Bientôt après les explorations de Malglaive, en août-septembre 1892, une nouvelle expédition partit avec, comme chef, Charles Lemire (Lemire, 1894). Ses antécédents directs furent les conflits armés sur la frontière siamoise-annamite, en conséquence desquels en février 1892 un premier poste franco-annamite fut installé à Ai Lao, puis, en septembre de la même année, un deuxième, à Axoc.

Lemire fut envoyé dans la région pour rendre compte de la situation en vue de conjurer d’éventuelles nouvelles incursions siamoises29.

29 Pour une biographie de Lemire ainsi que la description détaillée de sa mission en 1892, voir Malleret, 1937.

Lemire mentionne comme fait évident et bien connu que «trois sentiers mènent de Cam-Lô au Mékong: L’un par Mai-Lanh, Lang-Con et Ai-Lao; c’est celui du sud et le plus fréquenté» (1894:13) [voir ill. n° 18]. C’est la route parcourue par Harmand. Un autre chemin part de Tam-Son au dessus de Cam Lo et, remontant la vallée de la rivière Cam Lo, et en passant par les villages de Chon Dong (= Dong Cho?) et Mot Bai (= Sabai) mène à Miet, d’où il repart pour Adoa (Ayoa), Lang-Sên et Xuong-Thanh. C’est la route médiane. Une troisième route, celle du nord relie le littoral à partir de Màu-Hoa, à travers Cugiong, Dagiong et Axoc à Tabang.

Lemire suit cette dernière jusqu’à Axoc, puis il recoupe en direction du sud-est, vers la route médiane qu’il rejoint à Lang Sen; de là, il continue dans la même direction, pour passer à travers Ayoa et Lambui/Miet, et arriver finalement à la route du sud, dans les environs de Khe Sanh d’aujourd’hui. De là, il continue son chemin vers l’ouest, jusqu’à Ai Lao (= Lao Bao), puis il revient sur ses pas pour retourner par la route du sud à Mai Lanh et au littoral.

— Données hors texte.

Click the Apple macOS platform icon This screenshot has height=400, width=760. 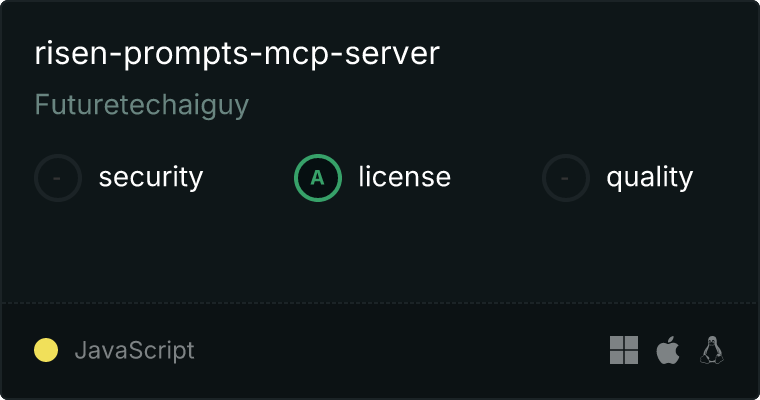pyautogui.click(x=668, y=350)
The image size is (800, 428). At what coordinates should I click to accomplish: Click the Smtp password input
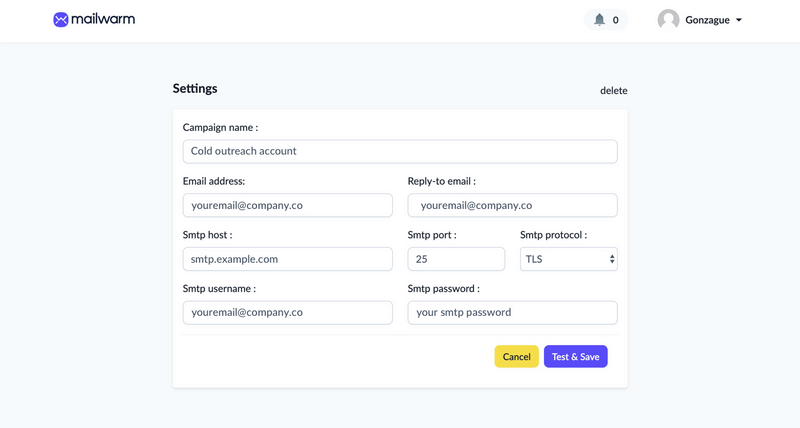tap(512, 313)
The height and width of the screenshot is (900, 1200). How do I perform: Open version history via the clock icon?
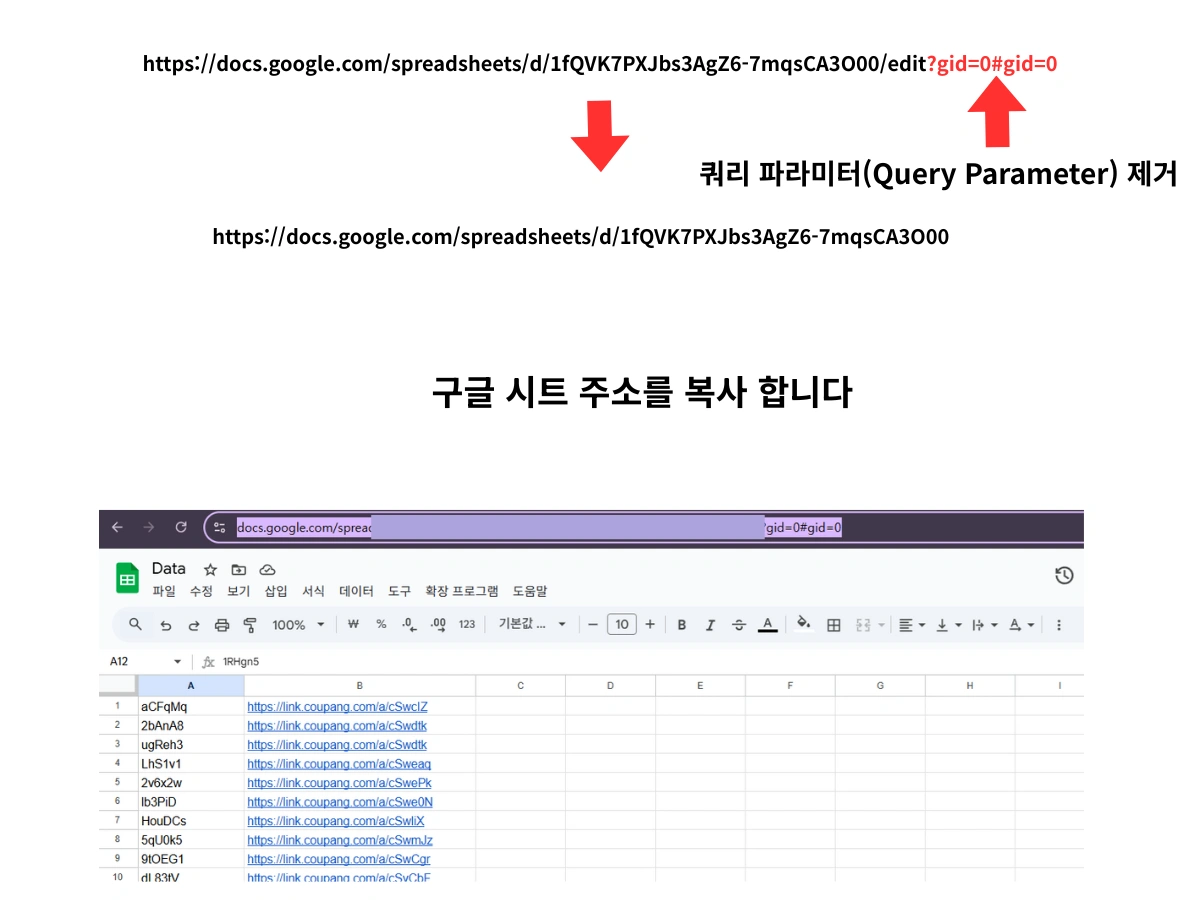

Les points finals de son itinéraire, Axoc, Lang Sen et Ai Lao dessinent la frontière siamoise-annamite, et dans son rapport, il met tout naturellement l’accent sur les liens qui relient cette région au littoral, ainsi que sur le fait que malgré «les usurpations provisoires siamoises» les populations de ce territoire doivent être considérées comme des ressortissants de la Cour impériale de Hué - et par conséquent des colonisateurs français. C’est à ce propos qu’il explique aux notables du village Lang Ha à mi-chemin entre Lao Bao et Khe Sanh, que leur serment de fidélité au roi du Siam, en buvant l’eau consacrée à Ubon en Thaïlande devant le gouverneur siamois, est «prématuré et sans valeur» (1894:43) vu les traités en vigueur entre la France et le Siam. Par cet interlude, l’auteur nous fournit une de ses plus belles descriptions, concernant la cérémonie du serment, d’après ses informateurs.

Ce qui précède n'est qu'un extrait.